- Required action
Repeat verbatim the lines of the data below, beginning with the line containing "Ochrana osobných údajov (692, 2388)" and continuing to the end.

(Records supplied begins)

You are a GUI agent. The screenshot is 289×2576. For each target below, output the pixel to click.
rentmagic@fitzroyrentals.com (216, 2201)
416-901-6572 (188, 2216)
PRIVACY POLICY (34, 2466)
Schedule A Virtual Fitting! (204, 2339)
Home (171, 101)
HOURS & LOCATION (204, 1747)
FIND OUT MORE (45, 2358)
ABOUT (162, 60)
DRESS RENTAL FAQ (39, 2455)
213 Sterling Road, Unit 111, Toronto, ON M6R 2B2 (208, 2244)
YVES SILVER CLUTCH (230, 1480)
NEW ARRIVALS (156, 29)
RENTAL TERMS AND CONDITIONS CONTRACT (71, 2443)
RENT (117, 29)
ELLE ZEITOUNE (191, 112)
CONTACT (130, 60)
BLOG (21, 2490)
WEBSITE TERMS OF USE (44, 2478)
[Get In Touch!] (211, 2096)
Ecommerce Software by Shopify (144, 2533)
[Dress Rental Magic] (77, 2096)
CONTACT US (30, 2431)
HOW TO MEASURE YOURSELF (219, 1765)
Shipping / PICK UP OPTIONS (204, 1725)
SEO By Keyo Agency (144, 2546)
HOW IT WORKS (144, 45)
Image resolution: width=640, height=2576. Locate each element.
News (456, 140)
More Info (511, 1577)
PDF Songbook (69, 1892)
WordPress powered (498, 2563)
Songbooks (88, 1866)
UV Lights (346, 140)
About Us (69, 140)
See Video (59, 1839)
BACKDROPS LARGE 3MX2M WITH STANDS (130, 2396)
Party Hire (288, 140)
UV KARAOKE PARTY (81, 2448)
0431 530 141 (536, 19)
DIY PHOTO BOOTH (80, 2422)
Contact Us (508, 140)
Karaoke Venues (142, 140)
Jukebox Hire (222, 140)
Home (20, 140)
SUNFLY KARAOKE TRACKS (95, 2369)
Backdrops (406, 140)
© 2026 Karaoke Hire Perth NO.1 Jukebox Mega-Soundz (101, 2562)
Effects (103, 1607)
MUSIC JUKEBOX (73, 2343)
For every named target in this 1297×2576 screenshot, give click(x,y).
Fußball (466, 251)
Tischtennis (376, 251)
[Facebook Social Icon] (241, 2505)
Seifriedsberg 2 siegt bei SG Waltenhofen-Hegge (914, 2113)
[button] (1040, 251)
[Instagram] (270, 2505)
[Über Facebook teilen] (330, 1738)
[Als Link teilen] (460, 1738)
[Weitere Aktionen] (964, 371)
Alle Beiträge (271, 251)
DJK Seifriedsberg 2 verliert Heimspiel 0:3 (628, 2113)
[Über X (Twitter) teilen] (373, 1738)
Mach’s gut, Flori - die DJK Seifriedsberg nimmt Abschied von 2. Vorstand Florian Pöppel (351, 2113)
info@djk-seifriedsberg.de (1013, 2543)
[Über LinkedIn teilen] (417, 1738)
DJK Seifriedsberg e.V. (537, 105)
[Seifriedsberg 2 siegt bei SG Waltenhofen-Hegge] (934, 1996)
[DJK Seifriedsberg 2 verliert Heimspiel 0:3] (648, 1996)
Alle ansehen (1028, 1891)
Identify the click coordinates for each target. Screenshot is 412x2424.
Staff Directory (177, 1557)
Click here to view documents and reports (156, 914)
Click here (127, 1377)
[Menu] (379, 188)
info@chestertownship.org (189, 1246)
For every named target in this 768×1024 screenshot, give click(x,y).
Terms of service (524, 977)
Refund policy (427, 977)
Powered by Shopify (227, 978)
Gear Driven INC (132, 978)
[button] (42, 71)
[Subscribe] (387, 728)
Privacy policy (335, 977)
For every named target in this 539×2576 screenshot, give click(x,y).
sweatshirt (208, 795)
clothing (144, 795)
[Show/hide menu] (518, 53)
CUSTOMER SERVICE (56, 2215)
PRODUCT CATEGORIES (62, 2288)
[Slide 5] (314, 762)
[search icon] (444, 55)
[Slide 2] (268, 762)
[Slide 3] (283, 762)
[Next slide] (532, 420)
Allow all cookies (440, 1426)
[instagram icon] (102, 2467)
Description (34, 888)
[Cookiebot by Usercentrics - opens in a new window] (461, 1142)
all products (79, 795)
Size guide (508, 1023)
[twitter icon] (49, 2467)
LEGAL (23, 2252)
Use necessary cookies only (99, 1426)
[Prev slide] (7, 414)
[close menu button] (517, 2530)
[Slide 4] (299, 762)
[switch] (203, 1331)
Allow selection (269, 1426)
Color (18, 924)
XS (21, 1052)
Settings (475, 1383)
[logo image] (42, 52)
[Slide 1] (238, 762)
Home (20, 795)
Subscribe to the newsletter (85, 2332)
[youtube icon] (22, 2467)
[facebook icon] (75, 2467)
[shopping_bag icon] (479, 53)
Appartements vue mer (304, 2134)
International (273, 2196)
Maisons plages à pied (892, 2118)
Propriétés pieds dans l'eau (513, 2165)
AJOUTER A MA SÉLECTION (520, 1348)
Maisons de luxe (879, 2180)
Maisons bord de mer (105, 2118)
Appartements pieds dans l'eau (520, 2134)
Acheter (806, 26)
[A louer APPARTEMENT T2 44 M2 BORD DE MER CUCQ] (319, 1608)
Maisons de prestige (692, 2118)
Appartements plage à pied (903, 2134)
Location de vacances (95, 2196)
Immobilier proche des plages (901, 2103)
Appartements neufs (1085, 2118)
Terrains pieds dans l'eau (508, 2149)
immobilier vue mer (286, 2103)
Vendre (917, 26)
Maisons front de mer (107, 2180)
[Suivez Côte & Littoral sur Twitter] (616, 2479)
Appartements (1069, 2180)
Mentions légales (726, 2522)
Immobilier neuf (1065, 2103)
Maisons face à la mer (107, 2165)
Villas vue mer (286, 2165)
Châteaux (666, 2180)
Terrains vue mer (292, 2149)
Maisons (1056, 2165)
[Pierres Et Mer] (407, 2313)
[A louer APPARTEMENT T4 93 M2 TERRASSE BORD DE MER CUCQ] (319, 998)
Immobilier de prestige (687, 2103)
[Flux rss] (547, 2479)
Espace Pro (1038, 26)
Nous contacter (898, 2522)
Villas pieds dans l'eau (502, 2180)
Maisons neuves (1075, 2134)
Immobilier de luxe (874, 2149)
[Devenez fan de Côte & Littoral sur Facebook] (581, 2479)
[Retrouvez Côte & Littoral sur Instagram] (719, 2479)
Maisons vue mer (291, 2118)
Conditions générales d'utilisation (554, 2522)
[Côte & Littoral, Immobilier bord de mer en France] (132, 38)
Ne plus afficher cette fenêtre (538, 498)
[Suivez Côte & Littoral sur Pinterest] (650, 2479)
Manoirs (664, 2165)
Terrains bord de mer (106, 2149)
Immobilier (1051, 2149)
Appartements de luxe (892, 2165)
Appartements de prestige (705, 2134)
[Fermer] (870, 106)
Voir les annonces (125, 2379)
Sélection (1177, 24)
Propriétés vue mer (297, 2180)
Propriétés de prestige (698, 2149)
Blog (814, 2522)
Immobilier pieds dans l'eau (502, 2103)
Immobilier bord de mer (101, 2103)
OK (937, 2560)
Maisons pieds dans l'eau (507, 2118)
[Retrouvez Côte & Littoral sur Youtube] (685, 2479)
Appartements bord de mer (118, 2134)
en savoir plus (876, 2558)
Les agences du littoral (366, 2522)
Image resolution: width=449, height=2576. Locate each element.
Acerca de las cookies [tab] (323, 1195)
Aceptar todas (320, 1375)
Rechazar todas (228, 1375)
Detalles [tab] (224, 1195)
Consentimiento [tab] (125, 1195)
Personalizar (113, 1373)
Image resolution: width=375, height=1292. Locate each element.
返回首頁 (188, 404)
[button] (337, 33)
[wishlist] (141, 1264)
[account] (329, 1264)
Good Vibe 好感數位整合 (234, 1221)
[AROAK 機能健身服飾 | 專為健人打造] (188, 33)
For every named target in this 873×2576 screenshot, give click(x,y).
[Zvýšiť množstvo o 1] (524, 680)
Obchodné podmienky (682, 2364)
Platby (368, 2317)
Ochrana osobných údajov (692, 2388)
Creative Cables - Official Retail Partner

(Records supplied ends)

- Exercise answer
Ochrana osobných údajov (692, 2388)
Creative Cables - Official Retail Partner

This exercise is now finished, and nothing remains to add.